▶ _INSTRUCTIONS FOR THE TASK_
Among the entries below, find the lines with the word "icon" and copy them.

Pixel coordinate grounding data
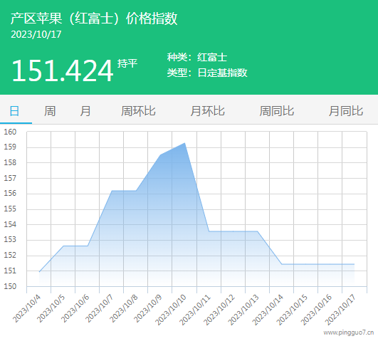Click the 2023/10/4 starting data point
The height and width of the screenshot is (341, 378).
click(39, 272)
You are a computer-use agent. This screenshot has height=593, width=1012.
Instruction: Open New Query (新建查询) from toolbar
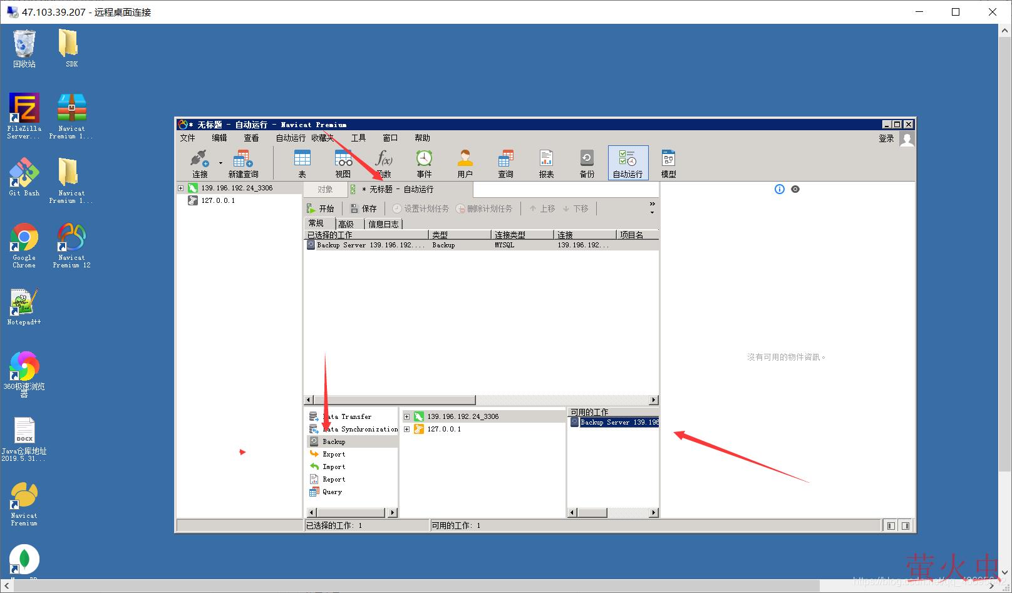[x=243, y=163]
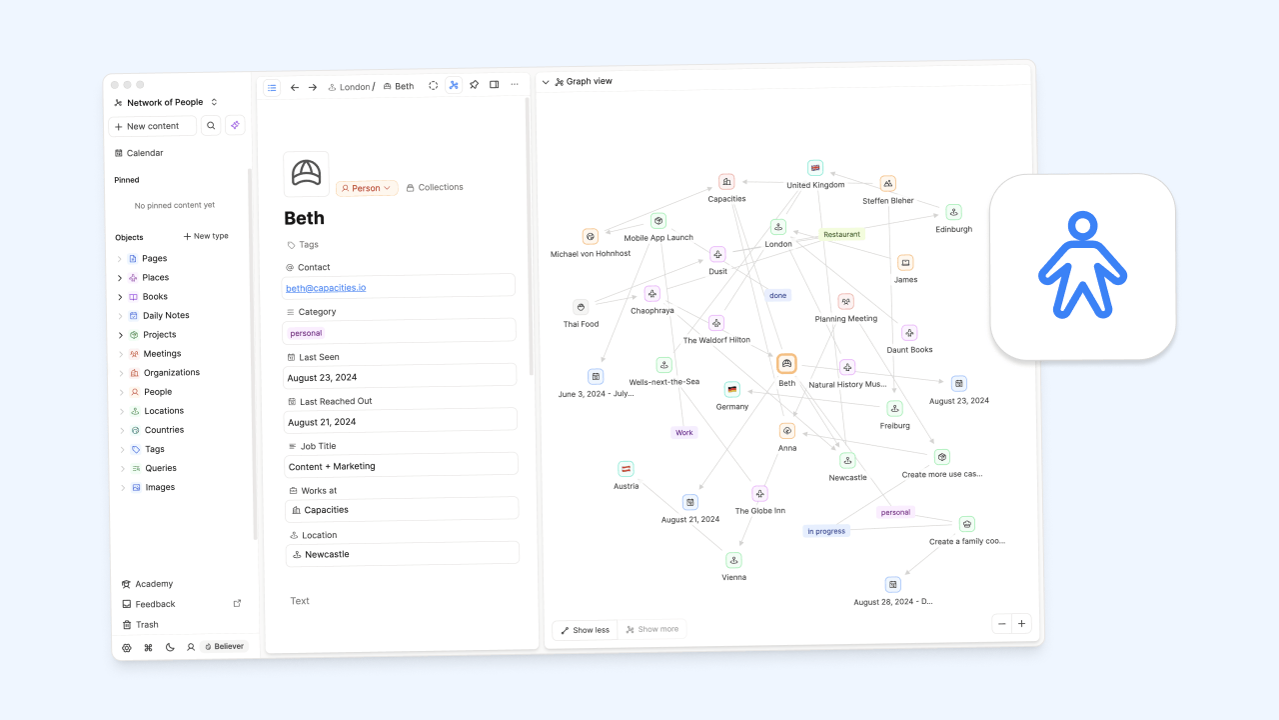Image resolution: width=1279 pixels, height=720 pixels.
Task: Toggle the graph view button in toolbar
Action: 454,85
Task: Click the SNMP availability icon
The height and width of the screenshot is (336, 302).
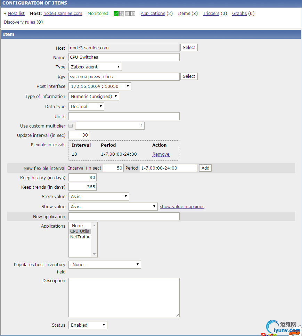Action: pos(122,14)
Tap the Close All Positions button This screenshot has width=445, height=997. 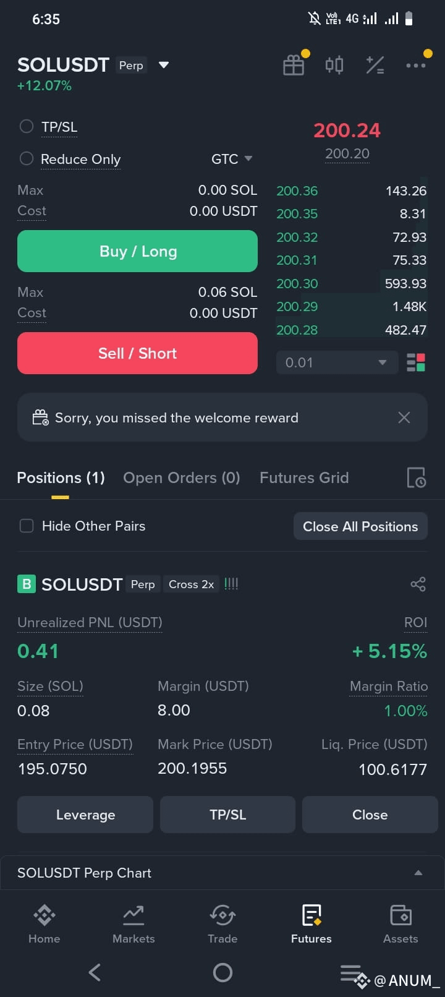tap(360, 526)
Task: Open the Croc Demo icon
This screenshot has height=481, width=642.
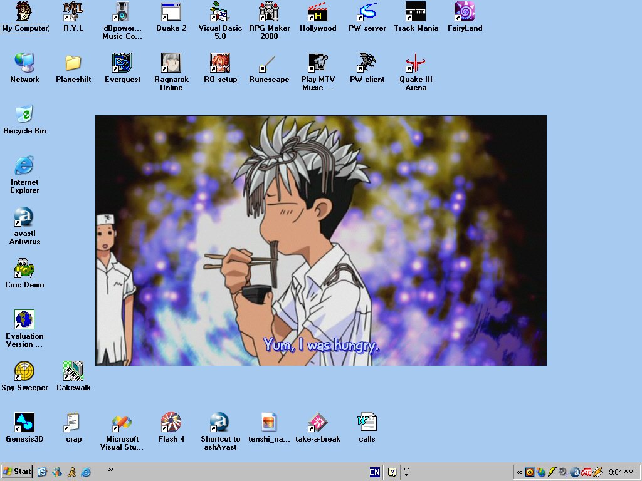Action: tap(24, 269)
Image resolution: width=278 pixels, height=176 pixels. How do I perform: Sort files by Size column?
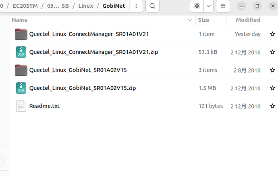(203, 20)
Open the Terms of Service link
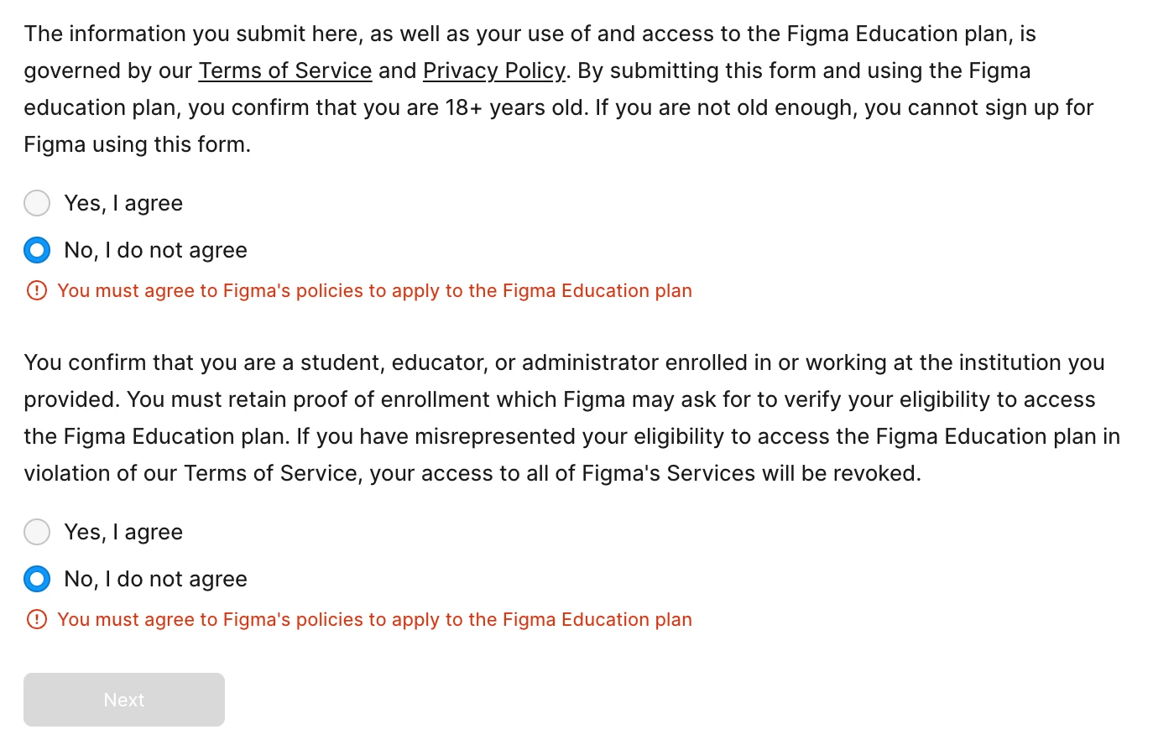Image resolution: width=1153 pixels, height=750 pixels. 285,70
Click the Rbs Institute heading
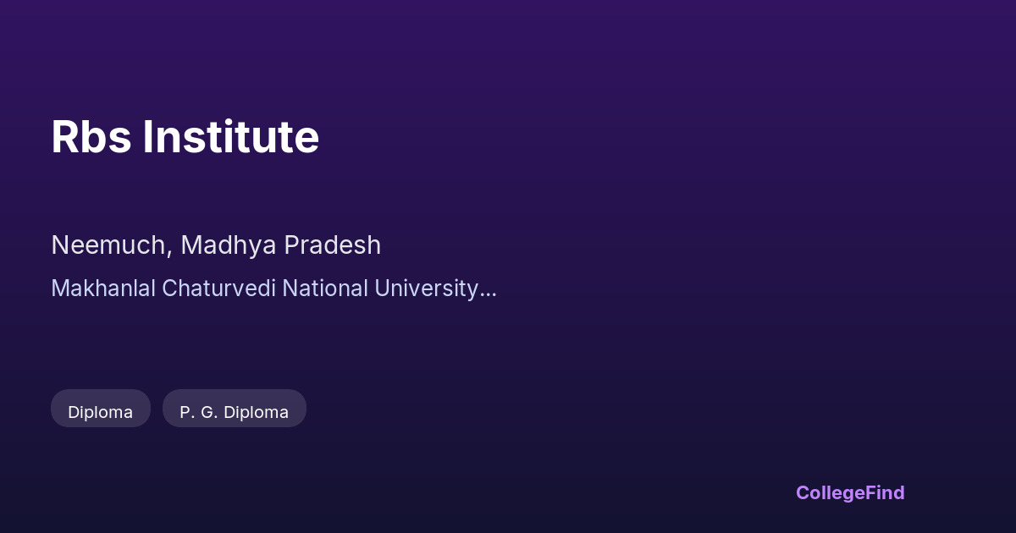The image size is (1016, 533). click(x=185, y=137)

▶ _WRITTEN RESPONSE_
Task: Click the SNMP availability icon
Task: Open the Croc Demo icon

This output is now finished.